Western Australia’s government-funded hub in Canberra has welcomed 130 users in its first six months of operating.
Western Australia’s government-funded hub in Canberra has welcomed 130 users in its first six months of operating.
Demand for the $150,000 hub equates to being used a little more than once per business day since opening in March this year.
That figure includes state government ministers and officials who have checked in.
Among those to use the facility so far are the WA Local Government Association, Minderoo Foundation, and Exmouth deepwater port proponent Gascoyne Gateway.
Several of the hub’s users have described it as a welcome addition to Canberra following their visits.
“This is such a great resource to support Western Australia’s engagement with Federal and Eastern State counterparts and the Gascoyne Gateway team look forward to utilising the space again soon,” Gascoyne Gateway chief executive Daniel Jackson said in a post on LinkedIn.
“What a place to have a base for the week – very well appointed and so close to Parliament House,” Kimberley Regional Group executive officer Paul Rosair said in August.
WA Premier Roger Cook in August last year announced the state government would establish the embassy in his first keynote speech after becoming premier.
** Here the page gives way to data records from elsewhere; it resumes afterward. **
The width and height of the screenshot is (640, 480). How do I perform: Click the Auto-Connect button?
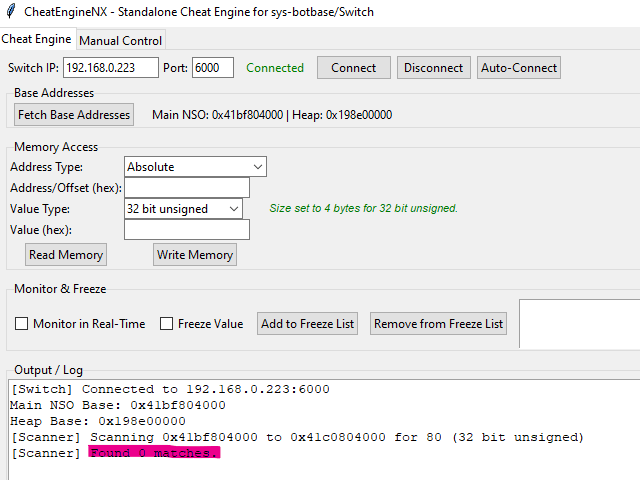pyautogui.click(x=518, y=68)
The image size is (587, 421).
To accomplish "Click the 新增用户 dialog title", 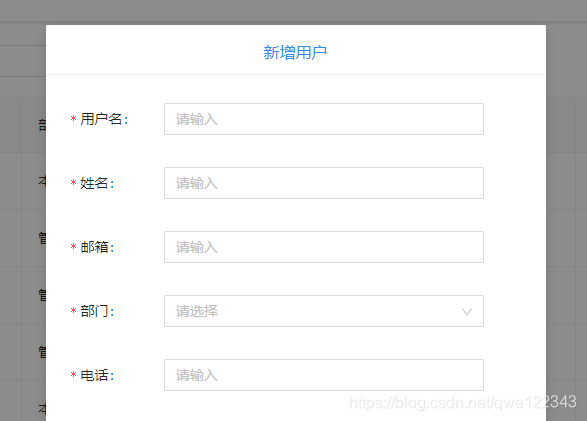I will [x=295, y=52].
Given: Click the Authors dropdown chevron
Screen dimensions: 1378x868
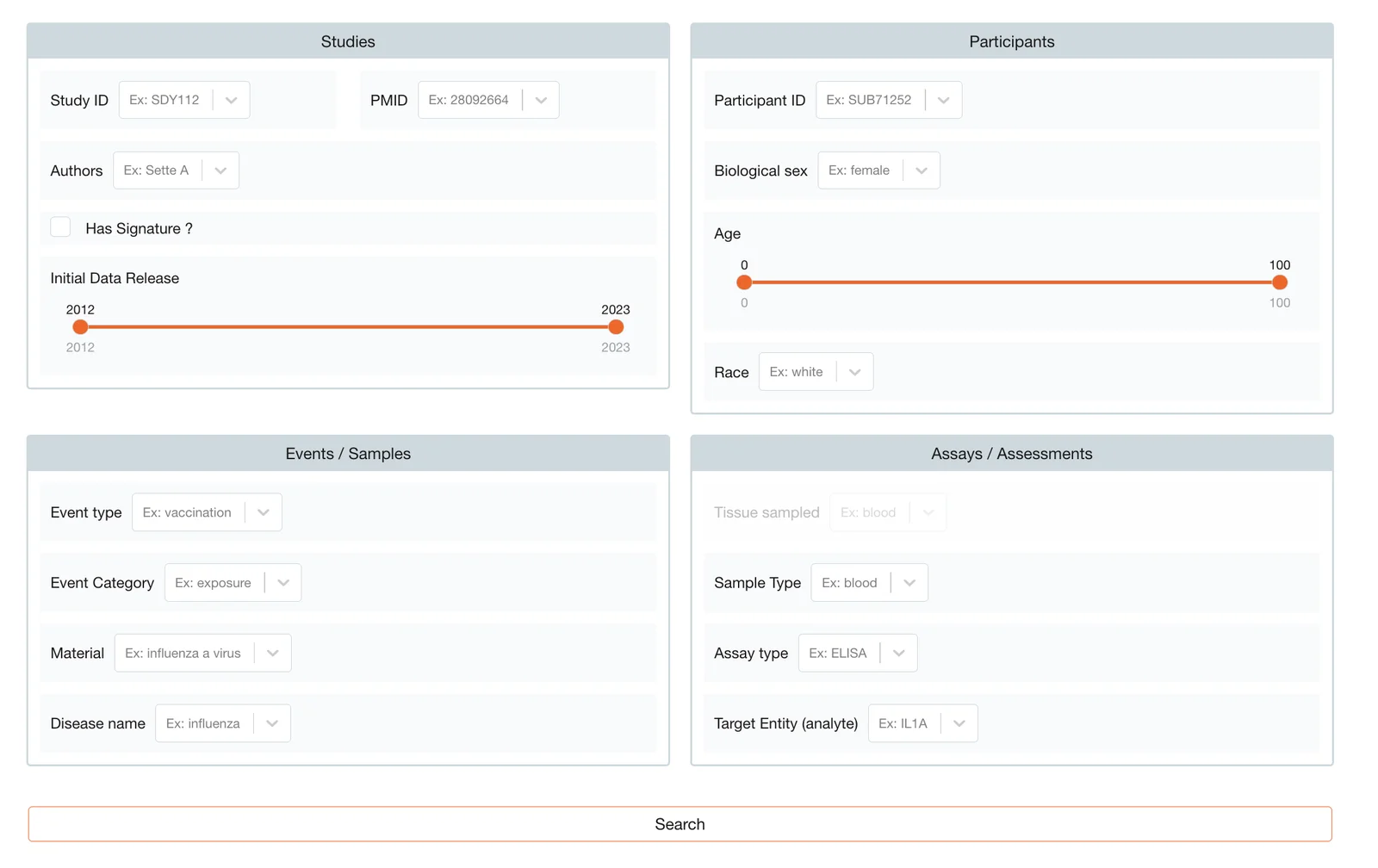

Mr Cook described the hub as an enabler for “team WA” to “disrupt the thinking in Canberra that holds us back”.
“If you’re the premier of South Australia, you can be in Canberra in the morning and back home for dinner,” he said at the time.
“In Western Australia, we don’t have that.”
The Opposition has criticised the hub, arguing it showed WA’s federal representatives were ineffective.
A state government spokesperson said sectors represented at the hub to date included businesses, peak bodies, local governments, and non-government organisations.
The office costs $100,000-a-year in rent and is staffed by one full-time receptionist.